WHAT TO PRODUCE:
Word for word, reproduce the records that follow.

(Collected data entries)

▼

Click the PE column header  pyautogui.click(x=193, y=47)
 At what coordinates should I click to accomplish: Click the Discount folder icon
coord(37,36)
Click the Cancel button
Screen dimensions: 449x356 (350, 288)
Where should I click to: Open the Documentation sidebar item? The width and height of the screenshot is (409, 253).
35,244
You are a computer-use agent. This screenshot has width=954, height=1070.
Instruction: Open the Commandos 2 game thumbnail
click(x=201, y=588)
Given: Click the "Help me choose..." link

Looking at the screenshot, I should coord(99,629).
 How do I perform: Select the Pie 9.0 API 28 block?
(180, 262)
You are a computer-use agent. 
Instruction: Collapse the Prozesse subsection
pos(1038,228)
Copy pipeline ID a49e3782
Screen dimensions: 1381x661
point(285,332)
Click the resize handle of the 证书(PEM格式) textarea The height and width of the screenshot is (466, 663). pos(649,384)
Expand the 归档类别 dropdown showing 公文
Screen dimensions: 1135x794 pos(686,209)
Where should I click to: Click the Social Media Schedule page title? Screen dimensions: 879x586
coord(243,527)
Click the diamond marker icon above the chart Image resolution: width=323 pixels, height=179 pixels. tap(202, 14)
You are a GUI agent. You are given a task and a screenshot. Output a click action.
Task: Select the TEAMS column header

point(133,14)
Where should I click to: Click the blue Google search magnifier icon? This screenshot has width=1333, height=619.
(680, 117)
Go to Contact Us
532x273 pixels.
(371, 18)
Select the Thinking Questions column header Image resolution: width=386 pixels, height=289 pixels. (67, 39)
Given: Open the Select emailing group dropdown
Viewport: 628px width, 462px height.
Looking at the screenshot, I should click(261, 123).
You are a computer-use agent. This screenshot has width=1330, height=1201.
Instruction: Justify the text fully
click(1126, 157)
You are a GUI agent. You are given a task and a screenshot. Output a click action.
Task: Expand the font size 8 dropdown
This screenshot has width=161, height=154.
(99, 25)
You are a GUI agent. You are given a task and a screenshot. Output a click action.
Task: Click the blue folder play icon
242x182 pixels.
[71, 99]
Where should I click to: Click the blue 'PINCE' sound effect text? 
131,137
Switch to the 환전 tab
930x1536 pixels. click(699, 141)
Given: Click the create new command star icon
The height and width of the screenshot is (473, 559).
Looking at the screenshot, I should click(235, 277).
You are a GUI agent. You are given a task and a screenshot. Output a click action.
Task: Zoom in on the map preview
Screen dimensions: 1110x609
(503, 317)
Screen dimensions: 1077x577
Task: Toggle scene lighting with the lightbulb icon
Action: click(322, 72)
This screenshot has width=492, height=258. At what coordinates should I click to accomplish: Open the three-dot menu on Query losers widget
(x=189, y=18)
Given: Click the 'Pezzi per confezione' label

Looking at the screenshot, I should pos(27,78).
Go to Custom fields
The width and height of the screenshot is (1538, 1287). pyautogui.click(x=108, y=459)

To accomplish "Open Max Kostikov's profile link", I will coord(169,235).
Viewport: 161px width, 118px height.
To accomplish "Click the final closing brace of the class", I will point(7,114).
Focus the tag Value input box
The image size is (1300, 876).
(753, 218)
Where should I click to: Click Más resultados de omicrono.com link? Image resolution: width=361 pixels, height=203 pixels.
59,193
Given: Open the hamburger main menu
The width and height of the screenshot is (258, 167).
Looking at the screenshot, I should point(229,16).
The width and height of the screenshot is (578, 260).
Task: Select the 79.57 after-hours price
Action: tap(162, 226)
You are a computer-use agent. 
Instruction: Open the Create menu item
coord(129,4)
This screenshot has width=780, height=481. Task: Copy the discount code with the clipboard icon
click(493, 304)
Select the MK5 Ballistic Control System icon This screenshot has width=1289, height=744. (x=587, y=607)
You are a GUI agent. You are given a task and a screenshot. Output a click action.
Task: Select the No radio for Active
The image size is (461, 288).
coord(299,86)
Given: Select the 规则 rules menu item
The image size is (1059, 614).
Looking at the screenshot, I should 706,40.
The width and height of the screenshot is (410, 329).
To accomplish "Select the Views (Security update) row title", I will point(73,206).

▲

TASK RESULT:
Click the PE column header  pyautogui.click(x=193, y=47)
 At what coordinates should I click to accomplish: Click the Discount folder icon
coord(37,36)
Click the Cancel button
Screen dimensions: 449x356 (350, 288)
Where should I click to: Open the Documentation sidebar item? The width and height of the screenshot is (409, 253).
35,244
You are a computer-use agent. This screenshot has width=954, height=1070.
Instruction: Open the Commandos 2 game thumbnail
click(x=201, y=588)
Given: Click the "Help me choose..." link

Looking at the screenshot, I should coord(99,629).
 How do I perform: Select the Pie 9.0 API 28 block?
(180, 262)
You are a computer-use agent. 
Instruction: Collapse the Prozesse subsection
pos(1038,228)
Copy pipeline ID a49e3782
Screen dimensions: 1381x661
point(285,332)
Click the resize handle of the 证书(PEM格式) textarea The height and width of the screenshot is (466, 663). pos(649,384)
Expand the 归档类别 dropdown showing 公文
Screen dimensions: 1135x794 pos(686,209)
Where should I click to: Click the Social Media Schedule page title? Screen dimensions: 879x586
coord(243,527)
Click the diamond marker icon above the chart Image resolution: width=323 pixels, height=179 pixels. tap(202, 14)
You are a GUI agent. You are given a task and a screenshot. Output a click action.
Task: Select the TEAMS column header

point(133,14)
Where should I click to: Click the blue Google search magnifier icon? This screenshot has width=1333, height=619.
(680, 117)
Go to Contact Us
532x273 pixels.
(371, 18)
Select the Thinking Questions column header Image resolution: width=386 pixels, height=289 pixels. (67, 39)
Given: Open the Select emailing group dropdown
Viewport: 628px width, 462px height.
Looking at the screenshot, I should click(261, 123).
You are a computer-use agent. This screenshot has width=1330, height=1201.
Instruction: Justify the text fully
click(1126, 157)
You are a GUI agent. You are given a task and a screenshot. Output a click action.
Task: Expand the font size 8 dropdown
This screenshot has width=161, height=154.
(99, 25)
You are a GUI agent. You are given a task and a screenshot. Output a click action.
Task: Click the blue folder play icon
242x182 pixels.
[71, 99]
Where should I click to: Click the blue 'PINCE' sound effect text? 
131,137
Switch to the 환전 tab
930x1536 pixels. click(699, 141)
Given: Click the create new command star icon
The height and width of the screenshot is (473, 559).
Looking at the screenshot, I should click(235, 277).
You are a GUI agent. You are given a task and a screenshot. Output a click action.
Task: Zoom in on the map preview
Screen dimensions: 1110x609
(503, 317)
Screen dimensions: 1077x577
Task: Toggle scene lighting with the lightbulb icon
Action: click(322, 72)
This screenshot has width=492, height=258. At what coordinates should I click to accomplish: Open the three-dot menu on Query losers widget
(x=189, y=18)
Given: Click the 'Pezzi per confezione' label

Looking at the screenshot, I should pos(27,78).
Go to Custom fields
The width and height of the screenshot is (1538, 1287). pyautogui.click(x=108, y=459)

To accomplish "Open Max Kostikov's profile link", I will coord(169,235).
Viewport: 161px width, 118px height.
To accomplish "Click the final closing brace of the class", I will point(7,114).
Focus the tag Value input box
The image size is (1300, 876).
(753, 218)
Where should I click to: Click Más resultados de omicrono.com link? Image resolution: width=361 pixels, height=203 pixels.
59,193
Given: Open the hamburger main menu
The width and height of the screenshot is (258, 167).
Looking at the screenshot, I should point(229,16).
The width and height of the screenshot is (578, 260).
Task: Select the 79.57 after-hours price
Action: tap(162, 226)
You are a computer-use agent. 
Instruction: Open the Create menu item
coord(129,4)
This screenshot has width=780, height=481. Task: Copy the discount code with the clipboard icon
click(493, 304)
Select the MK5 Ballistic Control System icon This screenshot has width=1289, height=744. (x=587, y=607)
You are a GUI agent. You are given a task and a screenshot. Output a click action.
Task: Select the No radio for Active
The image size is (461, 288).
coord(299,86)
Given: Select the 规则 rules menu item
The image size is (1059, 614).
Looking at the screenshot, I should 706,40.
The width and height of the screenshot is (410, 329).
To accomplish "Select the Views (Security update) row title", I will point(73,206).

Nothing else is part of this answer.